NVIDIA OmniDreams: Real-Time Generative Closed-Loop Autonomous Vehicle Simulation
Model Overview
Description:
NVIDIA OmniDreams generates photorealistic camera observations for autonomous driving simulation conditioned on simulator state and driving actions.
OmniDreams is an action-conditioned generative world model developed by NVIDIA that synthesizes multi-camera sensor observations in response to policy actions within a closed-loop simulation environment. The model operates autoregressively and maintains temporal context to support long-horizon rollouts while remaining responsive to changes in driving actions.
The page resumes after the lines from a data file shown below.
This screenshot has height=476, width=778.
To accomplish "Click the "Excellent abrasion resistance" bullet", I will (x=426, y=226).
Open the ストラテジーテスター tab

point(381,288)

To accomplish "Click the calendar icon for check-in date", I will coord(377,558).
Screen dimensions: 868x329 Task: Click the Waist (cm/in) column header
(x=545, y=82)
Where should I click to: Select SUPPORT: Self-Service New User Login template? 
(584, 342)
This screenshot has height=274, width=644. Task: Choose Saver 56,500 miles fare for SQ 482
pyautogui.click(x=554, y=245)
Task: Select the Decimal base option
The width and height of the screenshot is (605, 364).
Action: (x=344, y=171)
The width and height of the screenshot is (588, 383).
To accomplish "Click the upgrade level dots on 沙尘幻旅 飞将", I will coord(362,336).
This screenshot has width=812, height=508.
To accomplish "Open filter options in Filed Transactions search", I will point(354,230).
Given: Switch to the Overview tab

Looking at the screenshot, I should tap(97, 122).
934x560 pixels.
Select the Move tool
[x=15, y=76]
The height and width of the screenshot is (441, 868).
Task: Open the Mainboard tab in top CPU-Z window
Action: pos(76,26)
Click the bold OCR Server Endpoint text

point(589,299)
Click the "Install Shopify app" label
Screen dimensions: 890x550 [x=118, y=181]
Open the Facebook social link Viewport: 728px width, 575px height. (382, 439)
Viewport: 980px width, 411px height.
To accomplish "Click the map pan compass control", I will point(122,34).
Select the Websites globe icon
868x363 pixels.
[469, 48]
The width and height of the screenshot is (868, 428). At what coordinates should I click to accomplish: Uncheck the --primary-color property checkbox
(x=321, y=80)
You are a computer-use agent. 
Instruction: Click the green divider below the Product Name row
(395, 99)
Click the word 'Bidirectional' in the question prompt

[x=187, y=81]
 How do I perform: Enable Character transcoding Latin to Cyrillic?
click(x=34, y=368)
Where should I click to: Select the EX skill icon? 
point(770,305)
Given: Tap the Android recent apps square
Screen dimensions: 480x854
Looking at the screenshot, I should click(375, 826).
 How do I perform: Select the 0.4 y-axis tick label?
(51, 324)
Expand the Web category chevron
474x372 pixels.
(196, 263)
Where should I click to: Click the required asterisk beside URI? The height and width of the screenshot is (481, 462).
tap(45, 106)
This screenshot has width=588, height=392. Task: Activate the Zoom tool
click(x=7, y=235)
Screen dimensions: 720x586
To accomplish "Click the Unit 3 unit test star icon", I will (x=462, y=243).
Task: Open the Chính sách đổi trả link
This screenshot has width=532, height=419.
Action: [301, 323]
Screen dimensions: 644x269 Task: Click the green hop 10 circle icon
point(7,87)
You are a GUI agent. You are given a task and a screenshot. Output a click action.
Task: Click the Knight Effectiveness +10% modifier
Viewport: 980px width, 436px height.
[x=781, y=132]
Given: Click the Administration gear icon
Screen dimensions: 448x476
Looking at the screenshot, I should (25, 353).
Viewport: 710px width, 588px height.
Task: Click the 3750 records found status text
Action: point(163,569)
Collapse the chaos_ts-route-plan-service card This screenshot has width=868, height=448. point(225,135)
It is designed to enable interactive testing of autonomous vehicle policies in photorealistic generative environments.
OmniDreams was developed by NVIDIA as part of the Cosmos world foundation model family and integrated into a closed-loop workflow with Alpamayo policies and the AlpaSim simulation runtime.
This model is ready for commercial/non-commercial use.
A 20-second OmniDreams rollout — generated front-view camera output.
License/Terms of Use:
Governing Download Terms: Use of the model is governed by the NVIDIA Open Model License Agreement.
Deployment Geography:
Global
Use Case:
OmniDreams is intended for researchers and developers working on autonomous vehicle simulation and machine learning systems.
Release Date:
Github 06/02/2026 via public repo https://github.com/nv-tlabs/omni-dreams
Hugging Face 06/02/2026 via public repo https://huggingface.co/nvidia/omni-dreams-models
Model Architecture:
Architecture Type: Transformer
Network Architecture: Diffusion Transformer
- Built on NVIDIA Cosmos. This model was developed based on NVIDIA Cosmos-Predict2.5.
- Number of model parameters: 2B.
Inputs:
Input Types: Image, Video world state, Text
Input Formats:
- Image: Red, Green, Blue (RGB). First camera frame.
- Video: Red, Green, Blue (RGB) image frames. Lane lines and bounding box representation of the world scenario.
- Text: String. Natural language prompt describing environmental conditions.
Input Parameters:
- Image: Two-Dimensional (2D)
- Text: One-Dimensional (1D)
- Video: Three-Dimensional (3D)
Other Properties Related to Input: The input resolution is 704 x 1280.
Output
Output Type: Video
Output Format:
- Video: MP4
Output Parameters:
- Video: Three-Dimensional (3D)
Other Properties Related to Output: The output resolution is 704 x 1280.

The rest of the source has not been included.